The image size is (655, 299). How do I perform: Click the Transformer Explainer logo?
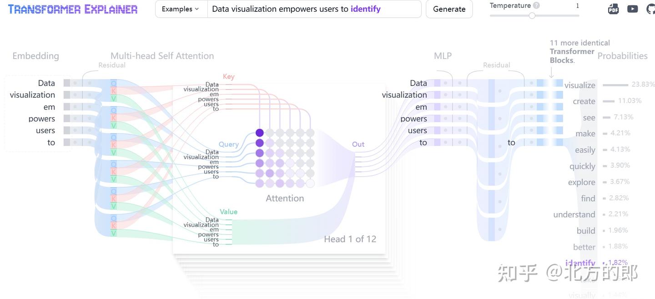[73, 9]
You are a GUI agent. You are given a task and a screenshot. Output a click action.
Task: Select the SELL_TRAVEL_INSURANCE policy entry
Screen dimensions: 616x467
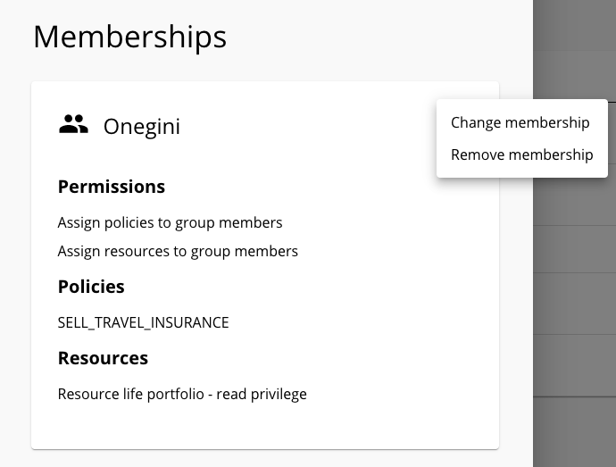click(144, 322)
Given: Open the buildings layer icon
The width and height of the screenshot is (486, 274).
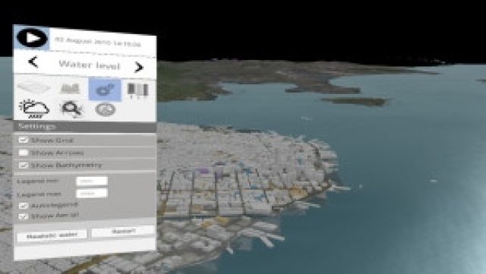Looking at the screenshot, I should [x=71, y=89].
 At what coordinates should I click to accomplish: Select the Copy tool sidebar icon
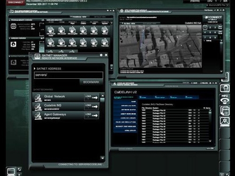(x=225, y=110)
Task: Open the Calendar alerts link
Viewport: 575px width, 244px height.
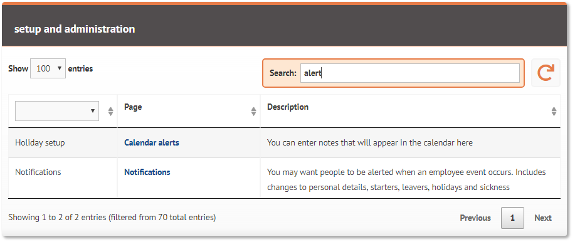Action: [x=152, y=143]
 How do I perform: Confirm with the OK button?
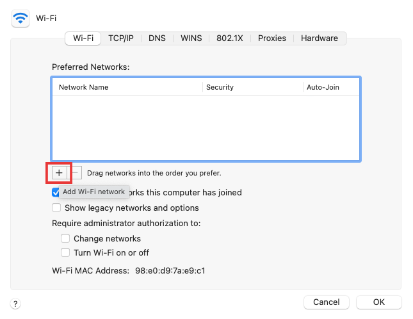point(378,302)
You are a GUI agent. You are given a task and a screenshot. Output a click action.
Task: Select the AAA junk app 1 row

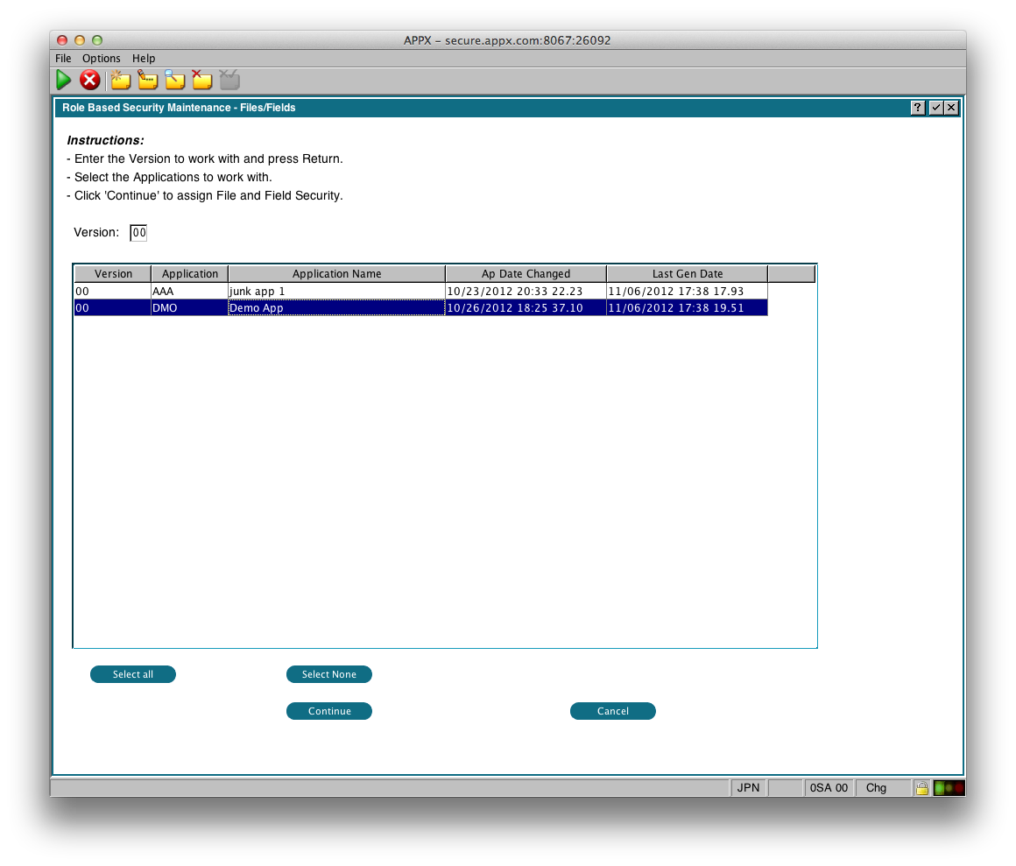336,292
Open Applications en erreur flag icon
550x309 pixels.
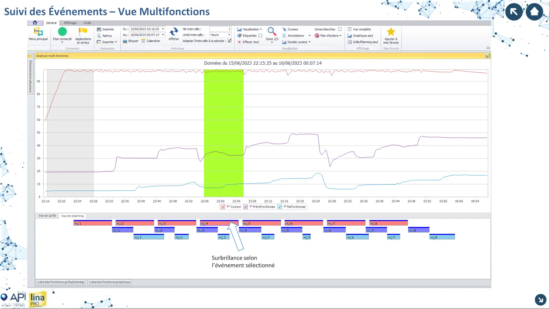tap(83, 32)
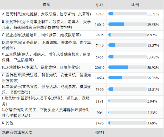The height and width of the screenshot is (137, 164).
Task: Select the K.其他 option label
Action: click(8, 123)

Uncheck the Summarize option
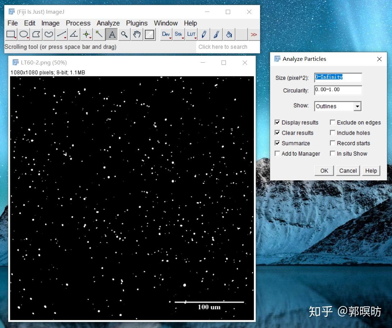(277, 143)
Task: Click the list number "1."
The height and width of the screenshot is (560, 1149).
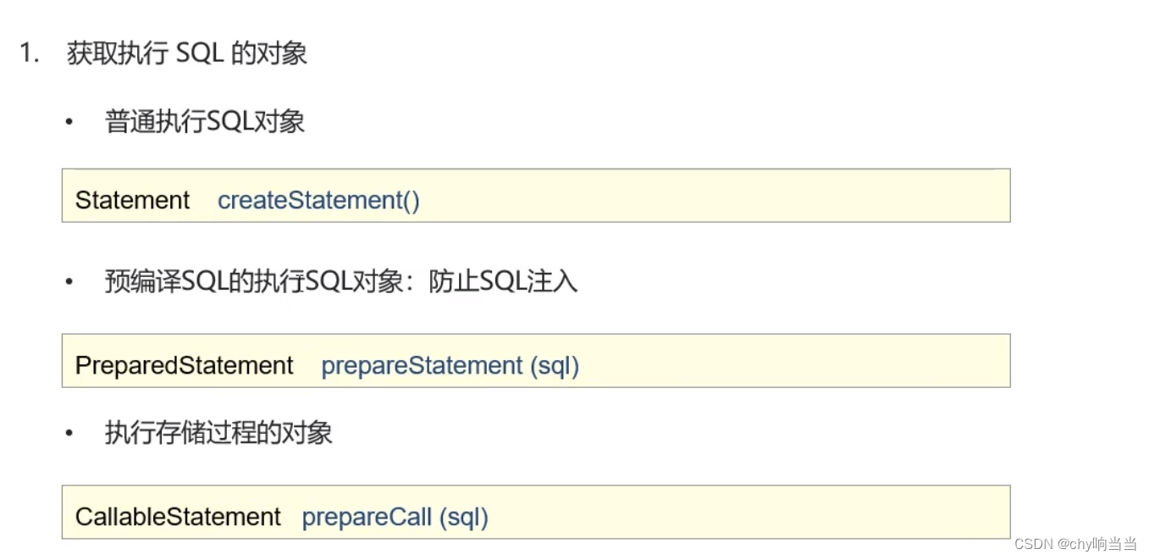Action: (x=30, y=53)
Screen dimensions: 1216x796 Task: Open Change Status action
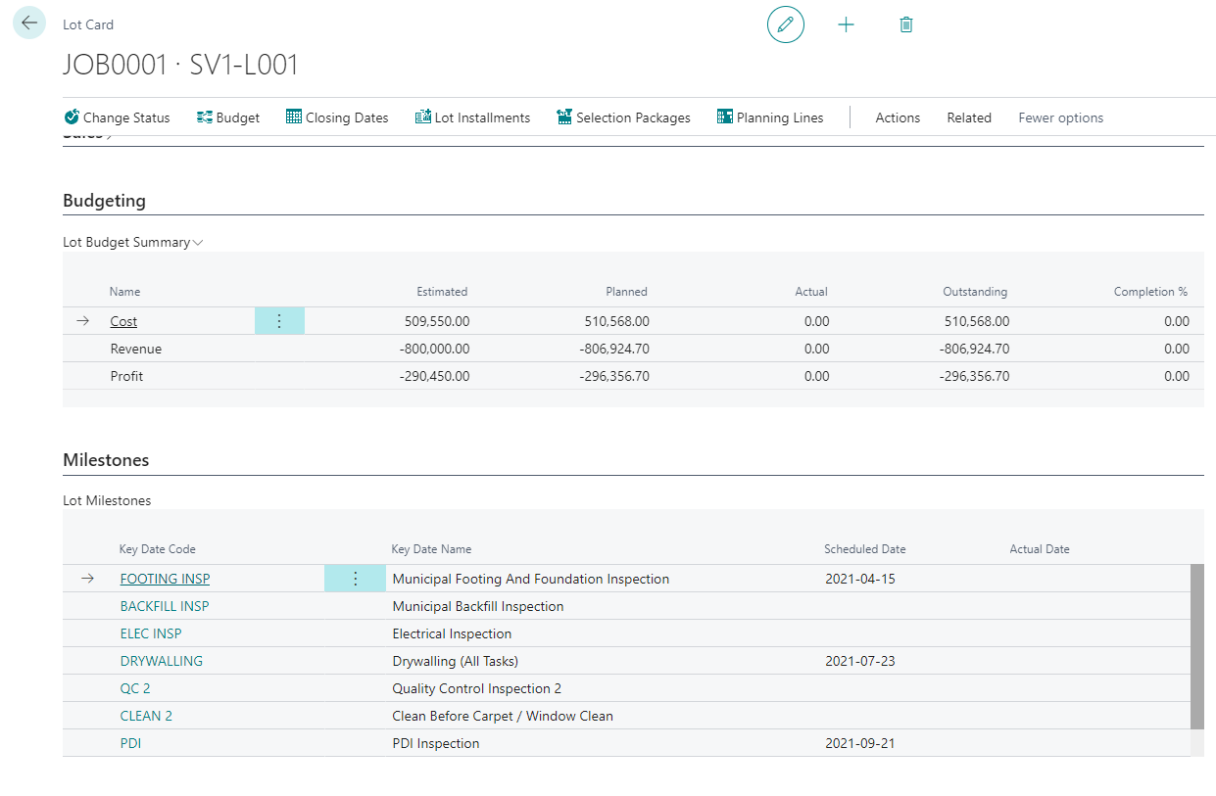point(117,117)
::::::::::
▶ [HOW TO COMPLETE THIS TASK] From the first line above through the line containing "Given: Open the buildings layer icon", copy everything exactly, without the pictures.

▶ [RESULT FOR THIS EXERCISE]
The image size is (655, 299). How do I perform: Click the Transformer Explainer logo?
[73, 9]
You are a GUI agent. You are given a task and a screenshot. Output a click action.
Task: Select the SELL_TRAVEL_INSURANCE policy entry
Screen dimensions: 616x467
click(144, 322)
Given: Open the buildings layer icon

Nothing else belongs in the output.